A Morning Meditation

Why does the Bible, and the psalms in particular, mention "morning" so often?

The Old Testament employs two main Hebrew terms for “morning”: boqer, referring mainly to a moment of time, the daybreak; and shachar, designating the first reddish light at early dawn. A quick study of each is both spiritually and theologically enriching.

1. Associated With the Dynamic of Life: The dawn transitions us from rest to action, as if at daybreak there is an explosion of life on the planet. Nature is renewed (Ps. 90:6; Isa. 17:11); humans 
work the fields (Eccl. 11:6), build (Neh. 4:21), go on journeys (Gen. 24:54), go to war (Joshua 8:10), and submit to God’s will for them (Gen. 22:3). In the morning human life is energized, re-activated; it is a new beginning. But this is possible only because God is also fully active in the morning. His love and compassion “are new every morning” (Lam. 3:23).* The New Testament tells us that something glorious and unique happened in the morning: Jesus walked out of the tomb alive (Matt. 28:1; Luke 24:1-3)! Because of Him the morning is ever associated with life and light.

2. Time for Worship: Since the morning is associated with life, it was considered to be the time when God’s people were to worship Him. Hence we read: “In the morning I lay my requests before you and wait in expectation” (Ps. 5:3; cf. 88:13). The psalmist praises the Lord and proclaims His love “in the morning” (92:1, 2) when the Temple priests offered the morning sacrifice and the nation collectively worshipped the Lord (Lev. 6:12). But the morning was also a time for worship at home (Job 1:5). New beginnings were moments for the rededication of the family to the Lord.

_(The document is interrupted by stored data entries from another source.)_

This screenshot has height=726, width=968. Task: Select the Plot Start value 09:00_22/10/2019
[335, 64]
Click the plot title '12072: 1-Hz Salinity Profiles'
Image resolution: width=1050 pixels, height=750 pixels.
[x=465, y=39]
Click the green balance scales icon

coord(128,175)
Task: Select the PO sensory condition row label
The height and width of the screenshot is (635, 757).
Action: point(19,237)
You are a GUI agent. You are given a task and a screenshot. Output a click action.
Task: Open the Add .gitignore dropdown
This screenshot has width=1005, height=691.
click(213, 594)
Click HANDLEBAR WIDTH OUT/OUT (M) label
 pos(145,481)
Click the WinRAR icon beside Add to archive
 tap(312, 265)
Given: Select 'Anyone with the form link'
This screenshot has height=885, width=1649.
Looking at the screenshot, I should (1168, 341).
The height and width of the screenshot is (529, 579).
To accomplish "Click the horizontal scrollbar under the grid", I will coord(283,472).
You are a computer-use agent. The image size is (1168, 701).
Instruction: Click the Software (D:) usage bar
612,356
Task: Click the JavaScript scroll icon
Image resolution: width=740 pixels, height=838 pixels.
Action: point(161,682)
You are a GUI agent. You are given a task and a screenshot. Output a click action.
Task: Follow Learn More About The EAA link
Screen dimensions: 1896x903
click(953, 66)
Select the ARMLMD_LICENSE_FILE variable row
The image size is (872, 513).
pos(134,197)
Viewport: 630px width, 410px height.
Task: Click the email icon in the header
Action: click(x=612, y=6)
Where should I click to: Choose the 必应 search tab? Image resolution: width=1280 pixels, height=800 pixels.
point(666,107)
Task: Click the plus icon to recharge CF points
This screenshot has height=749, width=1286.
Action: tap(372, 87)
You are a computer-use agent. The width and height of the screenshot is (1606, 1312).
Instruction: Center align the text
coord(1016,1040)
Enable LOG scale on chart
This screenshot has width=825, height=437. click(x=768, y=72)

3. Associated With God as Judge: It is in the morning that God reveals His justice. He commanded the king to “administer justice every morning” (Jer. 21:12). The oppressed suffered during the night, but they looked forward to the morning when the king would judge and vindicate them. This image is applied to God as the universal judge who “is righteous; he does no wrong. Morning by morning he dispenses his justice, and every new day he does not fail” (Zeph. 3:5). The morning is, therefore, the time when God examines and judges us in order to vindicate and deliver us and to grant sinners what they legally deserve (Num. 16:5; Joshua 7:14, 16).

4. Ends the Darkness of the Night: Evil could rule during the night, but it comes to an end in the morning. In darkness immoral behavior is practiced (Prov. 7:18; Judges 19:25) and God’s enemies plot against His people (Isa. 17:14). But it is also during the night that God defeats them, thus identifying the morning as the moment when His saving power is revealed (2 Kings 19:35; Gen. 19:27, 28).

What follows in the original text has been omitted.